Le libéralisme contre la spoliation

Le libéralisme contre la spoliation

Le libéralisme est un système social dans lequel s’épanouit celui qui fait des efforts, qui utilise sa raison, qui échange avec les autres et s’associe librement avec d’autres, notamment pour désigner un gouvernement auquel ils délèguent le pouvoir de faire respecter les droits individuels. Dans ce système, le transfert de biens d’un individu à un autre ne se fait pas par décret, expropriation, vol, ruse ou faveur du prince, mais par des échanges volontaires résultant du libre consentement des parties.

Dans tous les autres systèmes, un pouvoir central domine peu ou prou l’individu et lui impose diverses spoliations – sous couvert de « la loi » et au nom de « l’intérêt général ». Définition de l’intérêt général par Maurice Allais (Prix Nobel d’économie 1988) : il n’y a que des intérêts particuliers.

Contrairement aux anciens rois et féodaux, contrairement aux hommes politiques actuels détenteurs du pouvoir, le chef d’entreprise n’obtient rien par la force : il sert autrui, il doit satisfaire ses clients et il est menacé de disparaître dès qu’il n’est plus assuré de fournir de meilleurs services que ses concurrents.

Il n’en est évidemment pas de même pour les services de l’État et des « services publics à la française », qui ne sont pas confrontés à la concurrence et n’encourent en général aucune sanction.
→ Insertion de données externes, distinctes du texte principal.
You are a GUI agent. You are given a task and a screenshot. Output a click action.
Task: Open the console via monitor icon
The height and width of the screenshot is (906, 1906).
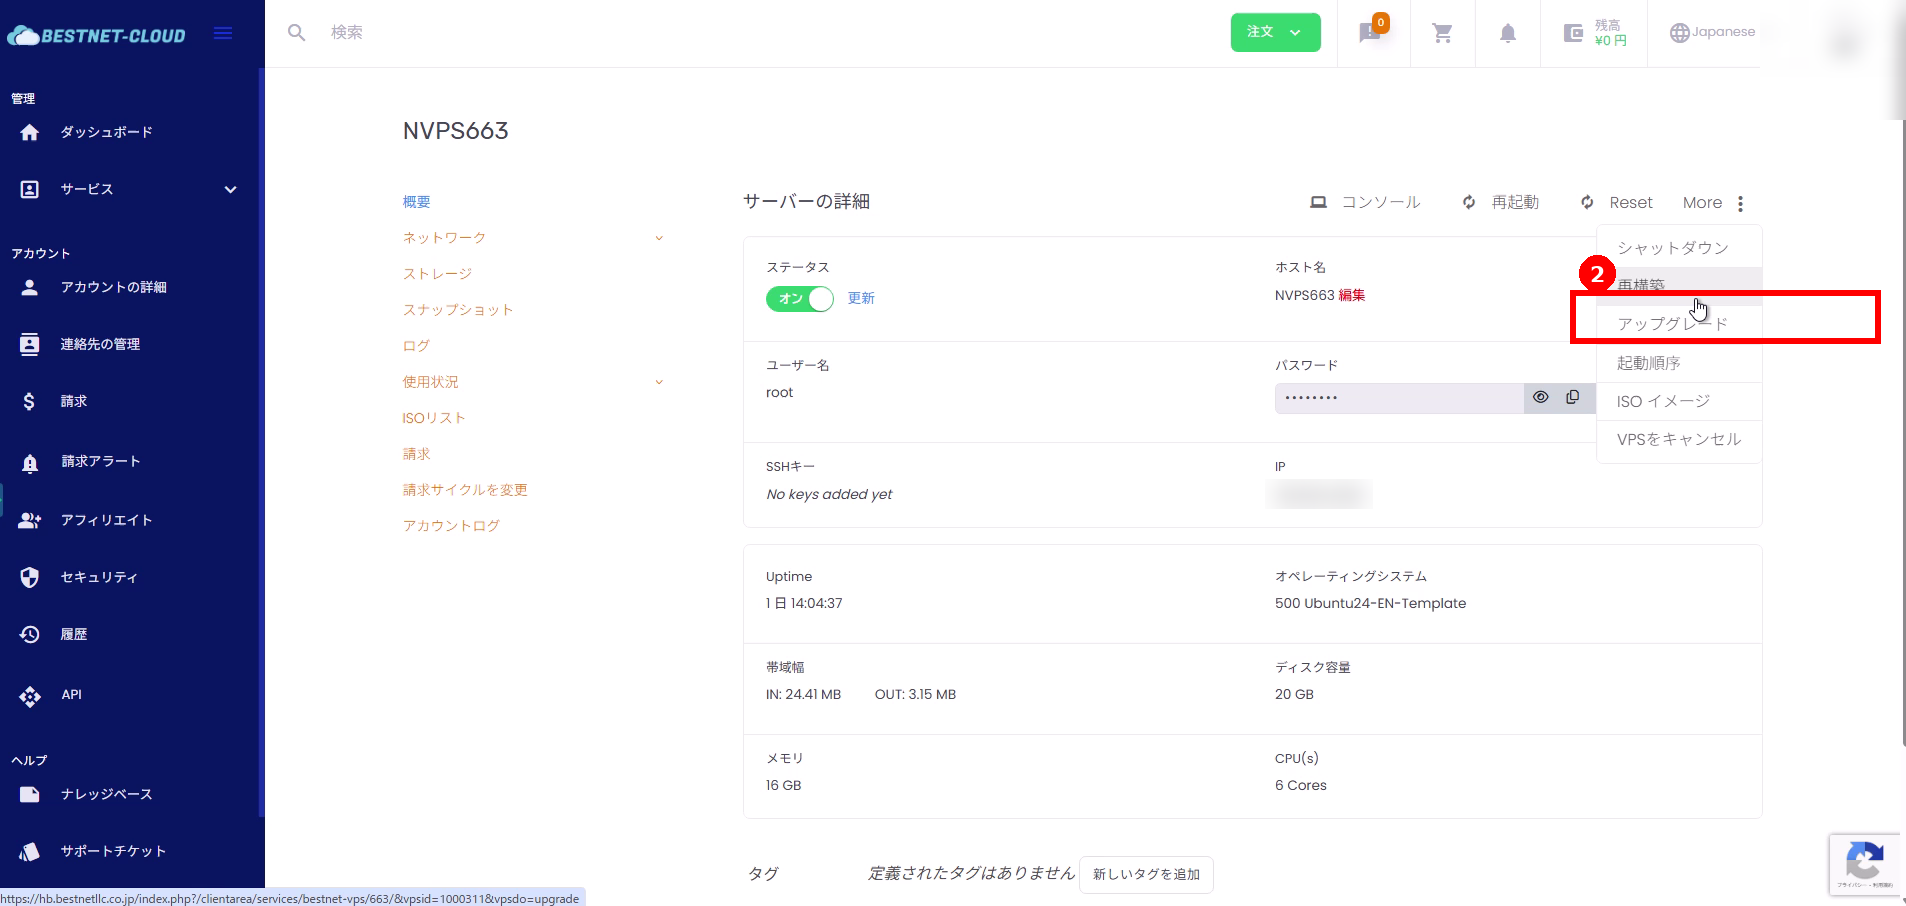click(x=1318, y=202)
Contrairement aux autres régimes, le libéralisme condamne la seule inégalité en contradiction avec les droits de l’homme : l’inégalité devant la loi. Le libéralisme conduit à l’élimination des castes et privilèges de toute sorte, y compris les monopoles et notamment ceux protégés par la loi. En revanche, il ne considère pas comme injustes ou immorales les inégalités de résultats.